Si è concluso con l’approvazione definitiva del Senato l’iter parlamentare del decreto Accise. Dopo un percorso legislativo che ha richiesto un ulteriore passaggio a Palazzo Madama, il provvedimento è diventato legge con 79 voti favorevoli e 51 contrari, mentre le opposizioni hanno confermato il loro voto contrario.
L’approvazione in terza lettura mette così fine all’esame parlamentare di un testo destinato a incidere sul settore dei carburanti e su alcune misure fiscali collegate.
Il voto finale sul dl Accise
L’Aula del Senato ha dato il via libera definitivo alla conversione in legge del decreto nella mattinata del 24 giugno. La maggioranza ha sostenuto compatta il provvedimento, consentendone l’approvazione con 79 sì, mentre i voti contrari sono stati 51.
Le forze di opposizione avevano già annunciato la loro contrarietà al testo durante il dibattito parlamentare, confermando la linea critica nei confronti delle misure contenute nel decreto.
La proroga sulle accise dei carburanti
Tra gli aspetti principali del provvedimento figura la proroga della riduzione delle aliquote delle accise applicate ai carburanti. La misura era stata introdotta a partire dal 19 marzo e viene ora estesa grazie alla conversione definitiva del decreto.
L’intervento punta a mantenere in vigore il meccanismo già previsto nei mesi scorsi, evitando la scadenza imminente delle disposizioni.
Perché il decreto è tornato al Senato
L’iter parlamentare non si era concluso con il passaggio alla Camera. Il decreto, infatti, è dovuto tornare all’esame del Senato dopo che Montecitorio aveva eliminato alcune norme inserite in precedenza nel testo.
Le disposizioni stralciate erano state considerate estranee rispetto all’oggetto principale del provvedimento. Tra queste figurava anche la norma relativa al teleselling, inizialmente approvata ma successivamente ritenuta non coerente con il contenuto del decreto.

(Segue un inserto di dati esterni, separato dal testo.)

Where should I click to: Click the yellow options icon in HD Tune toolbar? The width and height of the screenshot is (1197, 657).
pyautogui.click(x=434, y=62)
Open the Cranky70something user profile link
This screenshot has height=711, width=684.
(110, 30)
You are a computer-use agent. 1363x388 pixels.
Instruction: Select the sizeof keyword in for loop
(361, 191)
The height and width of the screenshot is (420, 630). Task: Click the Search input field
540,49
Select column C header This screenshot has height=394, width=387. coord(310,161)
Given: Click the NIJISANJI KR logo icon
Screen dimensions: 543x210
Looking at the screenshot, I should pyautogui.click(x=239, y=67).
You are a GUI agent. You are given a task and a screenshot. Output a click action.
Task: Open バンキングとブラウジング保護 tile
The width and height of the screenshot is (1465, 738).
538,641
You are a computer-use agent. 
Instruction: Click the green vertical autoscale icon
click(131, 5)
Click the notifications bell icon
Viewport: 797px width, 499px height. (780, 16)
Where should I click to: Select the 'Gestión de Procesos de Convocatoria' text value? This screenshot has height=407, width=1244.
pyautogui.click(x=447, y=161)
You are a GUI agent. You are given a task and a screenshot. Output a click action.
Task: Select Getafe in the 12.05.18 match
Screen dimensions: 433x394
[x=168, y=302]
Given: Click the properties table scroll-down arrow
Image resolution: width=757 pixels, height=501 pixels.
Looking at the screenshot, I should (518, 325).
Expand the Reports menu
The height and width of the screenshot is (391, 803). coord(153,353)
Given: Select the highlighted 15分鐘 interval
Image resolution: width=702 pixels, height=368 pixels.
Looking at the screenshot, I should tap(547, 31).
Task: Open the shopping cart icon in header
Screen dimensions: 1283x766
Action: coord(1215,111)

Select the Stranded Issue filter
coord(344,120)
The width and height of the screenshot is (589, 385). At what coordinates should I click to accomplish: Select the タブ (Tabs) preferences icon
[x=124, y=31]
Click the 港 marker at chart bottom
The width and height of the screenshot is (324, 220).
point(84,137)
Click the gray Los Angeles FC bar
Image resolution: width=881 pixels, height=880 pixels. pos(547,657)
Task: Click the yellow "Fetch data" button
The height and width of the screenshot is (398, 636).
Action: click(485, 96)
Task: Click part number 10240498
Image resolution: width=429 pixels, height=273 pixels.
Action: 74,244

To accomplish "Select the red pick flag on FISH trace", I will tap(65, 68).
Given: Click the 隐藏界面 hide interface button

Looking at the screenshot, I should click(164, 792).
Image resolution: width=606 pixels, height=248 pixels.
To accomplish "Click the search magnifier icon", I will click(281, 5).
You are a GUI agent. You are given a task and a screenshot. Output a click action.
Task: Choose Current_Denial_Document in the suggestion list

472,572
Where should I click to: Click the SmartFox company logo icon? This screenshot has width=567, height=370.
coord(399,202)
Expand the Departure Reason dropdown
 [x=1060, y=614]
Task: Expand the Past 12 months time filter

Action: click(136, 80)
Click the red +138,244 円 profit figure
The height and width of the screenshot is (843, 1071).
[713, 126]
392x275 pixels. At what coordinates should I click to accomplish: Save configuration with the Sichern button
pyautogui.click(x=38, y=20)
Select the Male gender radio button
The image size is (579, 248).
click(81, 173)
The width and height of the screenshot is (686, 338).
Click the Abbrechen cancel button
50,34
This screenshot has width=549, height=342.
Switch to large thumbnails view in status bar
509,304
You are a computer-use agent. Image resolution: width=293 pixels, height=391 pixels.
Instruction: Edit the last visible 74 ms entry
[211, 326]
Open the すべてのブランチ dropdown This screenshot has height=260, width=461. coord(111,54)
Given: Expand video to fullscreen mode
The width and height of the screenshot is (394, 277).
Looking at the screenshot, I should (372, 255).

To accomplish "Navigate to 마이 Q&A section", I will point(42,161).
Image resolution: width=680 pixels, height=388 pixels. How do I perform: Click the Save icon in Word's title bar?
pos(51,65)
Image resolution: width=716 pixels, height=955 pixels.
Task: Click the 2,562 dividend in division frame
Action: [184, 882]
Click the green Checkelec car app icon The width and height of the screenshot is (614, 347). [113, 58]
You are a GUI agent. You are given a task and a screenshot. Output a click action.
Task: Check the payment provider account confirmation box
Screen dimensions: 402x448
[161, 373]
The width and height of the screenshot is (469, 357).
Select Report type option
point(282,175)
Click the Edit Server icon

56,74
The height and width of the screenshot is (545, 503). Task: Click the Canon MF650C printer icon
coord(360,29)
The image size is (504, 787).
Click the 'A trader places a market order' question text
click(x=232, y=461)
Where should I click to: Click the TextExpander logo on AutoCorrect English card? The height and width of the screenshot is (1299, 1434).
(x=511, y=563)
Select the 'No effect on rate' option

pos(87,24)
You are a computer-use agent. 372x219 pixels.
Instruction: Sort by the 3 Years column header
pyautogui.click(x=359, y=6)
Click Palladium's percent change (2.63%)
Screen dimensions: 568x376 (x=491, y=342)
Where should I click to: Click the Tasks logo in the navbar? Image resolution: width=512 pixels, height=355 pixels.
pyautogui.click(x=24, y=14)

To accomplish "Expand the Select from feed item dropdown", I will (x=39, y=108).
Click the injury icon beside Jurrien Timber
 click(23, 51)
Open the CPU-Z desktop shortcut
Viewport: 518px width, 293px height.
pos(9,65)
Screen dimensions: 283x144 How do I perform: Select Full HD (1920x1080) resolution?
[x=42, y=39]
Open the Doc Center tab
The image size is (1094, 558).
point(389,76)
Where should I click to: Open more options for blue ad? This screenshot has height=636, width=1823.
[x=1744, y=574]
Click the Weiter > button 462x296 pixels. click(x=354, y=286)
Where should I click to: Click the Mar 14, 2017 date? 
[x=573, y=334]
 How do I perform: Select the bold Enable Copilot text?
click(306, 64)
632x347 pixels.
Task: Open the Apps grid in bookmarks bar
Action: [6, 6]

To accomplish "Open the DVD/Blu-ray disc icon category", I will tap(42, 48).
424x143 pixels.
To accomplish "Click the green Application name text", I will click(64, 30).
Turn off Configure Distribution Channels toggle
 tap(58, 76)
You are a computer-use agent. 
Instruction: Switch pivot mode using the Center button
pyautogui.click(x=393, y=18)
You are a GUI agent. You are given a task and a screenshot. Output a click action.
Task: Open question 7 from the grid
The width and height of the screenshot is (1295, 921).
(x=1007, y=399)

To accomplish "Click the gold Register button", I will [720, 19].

Un passaggio necessario prima della scadenza
Il decreto era in scadenza il 29 giugno e necessitava quindi dell’approvazione definitiva entro quella data per evitare la decadenza delle misure contenute al suo interno.
Con il voto finale del Senato, il provvedimento entra ora ufficialmente in vigore come legge dello Stato, garantendo la continuità delle disposizioni sulle accise e chiudendo definitivamente il percorso parlamentare.